* **What to work on**: Begin your copy at the line that holds "933x496 pixels. At" and carry it through the final line of the data, writing out each line exactly and omitting pictures.

Records for the task section start

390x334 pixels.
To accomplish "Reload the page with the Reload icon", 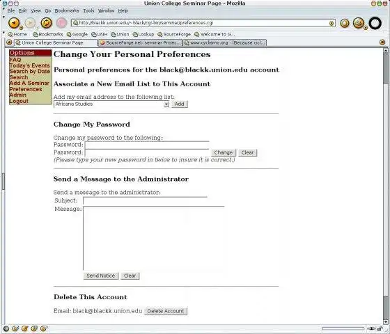I will click(x=46, y=23).
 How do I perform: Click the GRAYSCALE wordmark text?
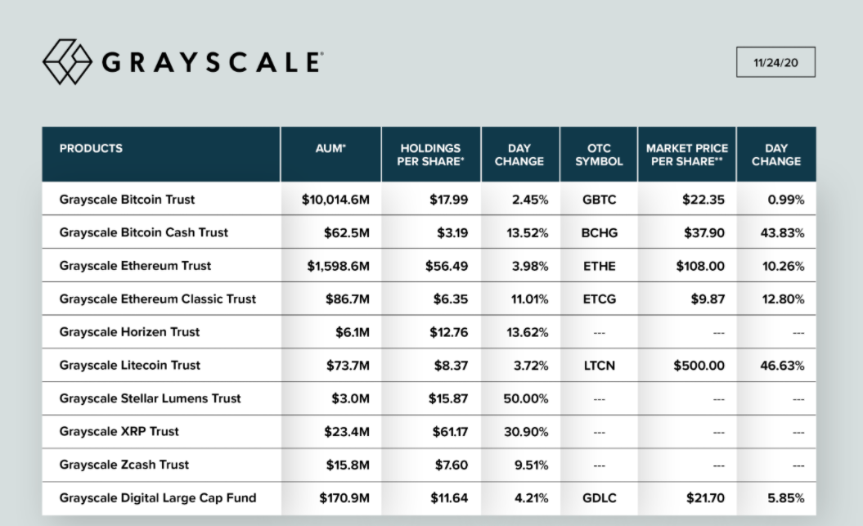[212, 62]
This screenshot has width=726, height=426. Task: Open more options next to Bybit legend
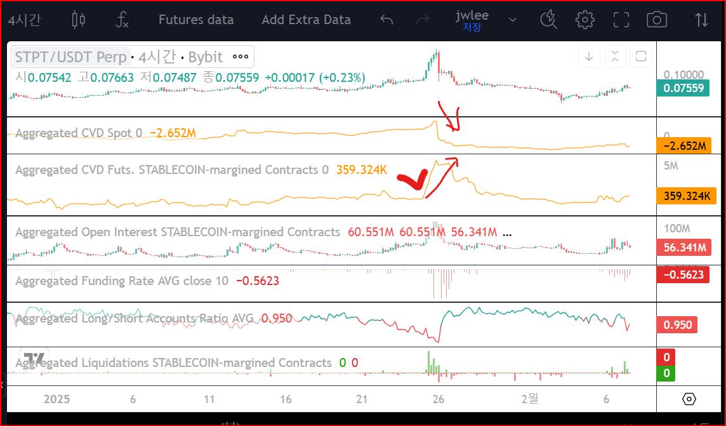click(x=241, y=57)
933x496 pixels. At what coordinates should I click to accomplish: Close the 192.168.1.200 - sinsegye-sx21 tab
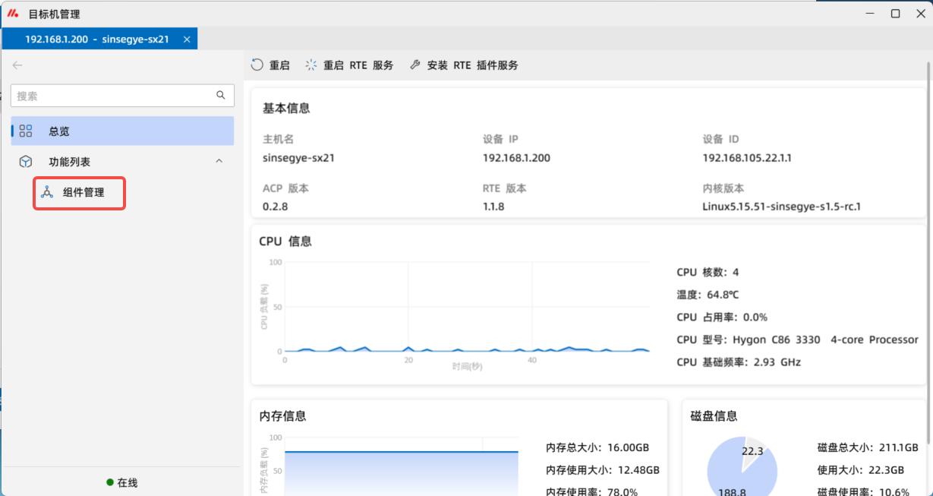pos(187,39)
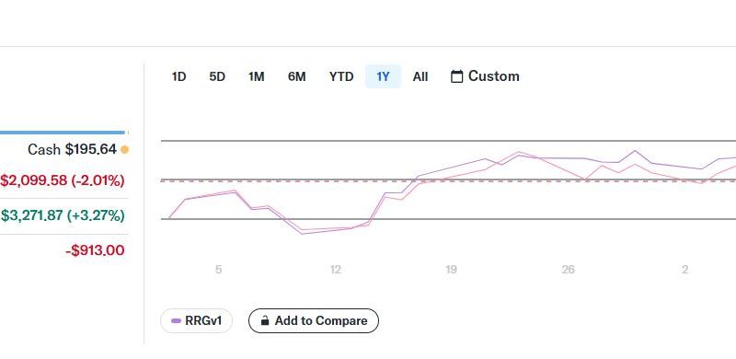Select the active 1Y range
The height and width of the screenshot is (359, 736).
click(x=383, y=76)
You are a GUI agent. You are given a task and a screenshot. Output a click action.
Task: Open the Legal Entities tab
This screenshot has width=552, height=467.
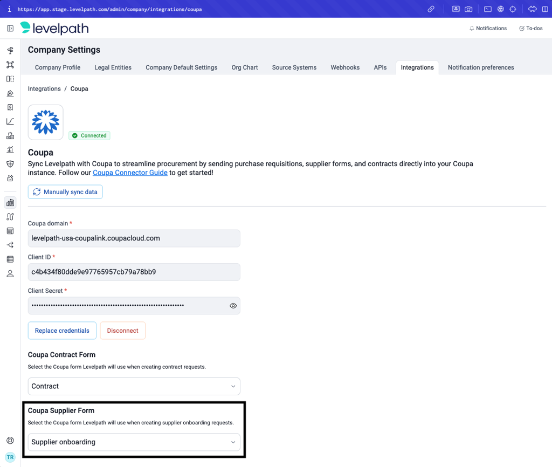point(113,67)
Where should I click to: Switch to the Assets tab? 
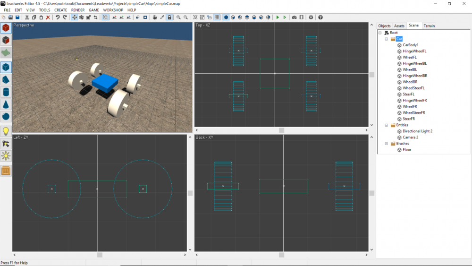(399, 26)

Records for the task section end

* **Exercise output**:
933x496 pixels. At what coordinates should I click to accomplish: Close the 192.168.1.200 - sinsegye-sx21 tab
pos(187,39)
Select the active 1Y range
The height and width of the screenshot is (359, 736).
click(x=383, y=76)
You are a GUI agent. You are given a task and a screenshot. Output a click action.
Task: Open the Legal Entities tab
This screenshot has width=552, height=467.
point(113,67)
Where should I click to: Switch to the Assets tab? 
(399, 26)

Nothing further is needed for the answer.